_WHAT YOU SHOULD DO_. For this exercise, reproduce the entries below exactly, but only from the line containing "Viewport: 1439px width, 840px" through the line containing "821x733 pixels.", both included.

_DATA FOR THIS EXERCISE_.
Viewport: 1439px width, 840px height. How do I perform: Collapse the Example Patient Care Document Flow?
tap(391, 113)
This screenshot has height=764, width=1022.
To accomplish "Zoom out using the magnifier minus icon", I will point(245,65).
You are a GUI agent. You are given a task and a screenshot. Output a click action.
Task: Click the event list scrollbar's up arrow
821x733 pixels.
--
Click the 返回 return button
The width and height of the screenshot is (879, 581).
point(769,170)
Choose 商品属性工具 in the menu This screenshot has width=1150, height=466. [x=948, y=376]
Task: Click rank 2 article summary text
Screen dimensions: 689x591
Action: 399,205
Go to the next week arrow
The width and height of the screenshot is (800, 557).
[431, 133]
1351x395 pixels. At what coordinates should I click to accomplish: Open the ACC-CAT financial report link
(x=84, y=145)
...
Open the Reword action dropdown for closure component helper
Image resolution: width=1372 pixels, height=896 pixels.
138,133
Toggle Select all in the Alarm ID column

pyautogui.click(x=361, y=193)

_YOUR SOLUTION_.
Viewport: 1439px width, 840px height. How do I perform: Collapse the Example Patient Care Document Flow?
tap(391, 113)
This screenshot has height=764, width=1022.
To accomplish "Zoom out using the magnifier minus icon", I will point(245,65).
You are a GUI agent. You are given a task and a screenshot. Output a click action.
Task: Click the event list scrollbar's up arrow
821x733 pixels.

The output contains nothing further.